Islington Council takes action over payday lenders

Action by Islington Council has led to the closure of two payday loan shops in the borough, and now the authority is consulting on new rules to make it harder for more payday lenders to open up shop.

In a two-year operation, planning officers from the council checked that payday lenders in the borough had the  planning permission in place to operate lawfully.

They found two shops did not have the relevant planning permission, and, following advice from the council, both premises agreed to close.

The project formed part of a concerted, council-wide focus on tackling payday lenders in Islington, amid concerns that the loans they offer can come with high interest rates, charges and fees that drag customers deeper into a cycle of debt.

As its next step, the council has now launched an eight-week consultation on how Islington can prevent the proliferation of payday loan shops and protect residents in the long-term.

Cllr Andy Hull, Islington Council’s executive member for finance and performance, said: “Our action against payday lenders operating without planning permission is good news for Islington and for the hard-pressed families struggling with rising bills and high rents on whom these legal loan sharks prey.

“Payday loans are a very expensive way of borrowing money and Islington Council has been at the forefront of national efforts to direct people to better alternatives, such as credit unions, and to free advice, while regulating the loan shops already on our streets.

“We are now consulting on further steps to make it harder for payday lenders to set up shop. They  are not welcome in our borough. Payday loan companies should know that Islington is no soft touch.”

The consultation on measures to regulate the number and location of payday lenders is part of a proposed supplementary planning document (SPD).

The SPD reveals that Islington already has the fourth-highest geographical concentration of payday loan shops in the UK.

Their impact  is amplified because they are concentrated in or near the borough’s most deprived communities – half of them are situated in the Nag’s Head and Finsbury Park town centres.

One of the draft SPD’s proposals is for all new payday loan shop applications to be considered against the risk of over-concentration and the negative effect this would have on the economic health of the surrounding high street – and on the likelihood of residents getting into problem debt.

‘Buffer zones’ would also be used to assess the impact of any new outlet, making it harder for them to cluster together or operate near betting shops.

Payday lenders will also be required to display their fees, charges, interest rates and pointers to debt advice services and to London Capital Credit Union – a low-cost alternative to using payday lenders, which also receives financial support from the council.

The consultation also looks at similar measures to combat the over-concentration of fast food outlets and betting shops. To take part in the consultation, visit www.islington.gov.uk/SPDs.

Meanwhile, council staff and partners on the Islington Debt Coalition were campaigning outside Finsbury Park station during the morning rush hour today (Thursday, July 16) to warn commuters about the dangers of using loan sharks and payday lenders.

If you have money worries, contact the Islington Advice Line on 03444 889 626. This free, independent and confidential help is provided by Islington’s Citizens Advice Bureau, Islington Law Centre and Islington People’s Rights.
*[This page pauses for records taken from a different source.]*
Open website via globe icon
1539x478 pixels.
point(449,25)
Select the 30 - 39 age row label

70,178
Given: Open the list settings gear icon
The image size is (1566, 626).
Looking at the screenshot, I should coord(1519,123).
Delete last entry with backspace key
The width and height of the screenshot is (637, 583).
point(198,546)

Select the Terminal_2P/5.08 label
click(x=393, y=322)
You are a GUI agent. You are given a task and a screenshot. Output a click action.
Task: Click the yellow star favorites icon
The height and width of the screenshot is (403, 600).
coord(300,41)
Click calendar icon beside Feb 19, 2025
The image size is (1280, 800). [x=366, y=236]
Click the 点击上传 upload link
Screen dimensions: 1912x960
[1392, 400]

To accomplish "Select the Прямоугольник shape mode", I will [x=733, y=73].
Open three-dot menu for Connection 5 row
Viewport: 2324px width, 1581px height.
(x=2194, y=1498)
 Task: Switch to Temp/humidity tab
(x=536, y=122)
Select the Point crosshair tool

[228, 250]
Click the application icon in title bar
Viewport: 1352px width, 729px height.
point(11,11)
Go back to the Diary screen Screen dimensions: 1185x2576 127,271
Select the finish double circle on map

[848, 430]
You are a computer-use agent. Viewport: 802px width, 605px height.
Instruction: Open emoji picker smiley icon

For more help and advice, see www.islington.gov.uk/moneyadvice. For more information on Islington Credit Union, see www.credit-union.coop or call 020 7561 1786.

Notes to editors

Attached: Photo of Fit Money manager Graham Slater, part of the Islington Debt Coalition, handing out information at Finsbury Park station on July 16 about the dangers of using payday lenders and advising them of better alternatives.

The latest unauthorised premises to close and move out was The Money Shop, operating at 63 Seven Sisters Road, N7.

Until recently, payday loan shops were able to operate from premises previously occupied by banks, building societies and other financial and professional institutions (class A2) without the need to apply for planning permission. However, following a recent change in the law, they have been removed from this use class and do now require planning permission.

Islington Debt Coalition includes  Islington Council, Islington Law Centre, Islington People’s Rights, London Capital Credit Union, the council’s Multiple Debt Team, the Fit Money project and the Citizens Advice Bureau.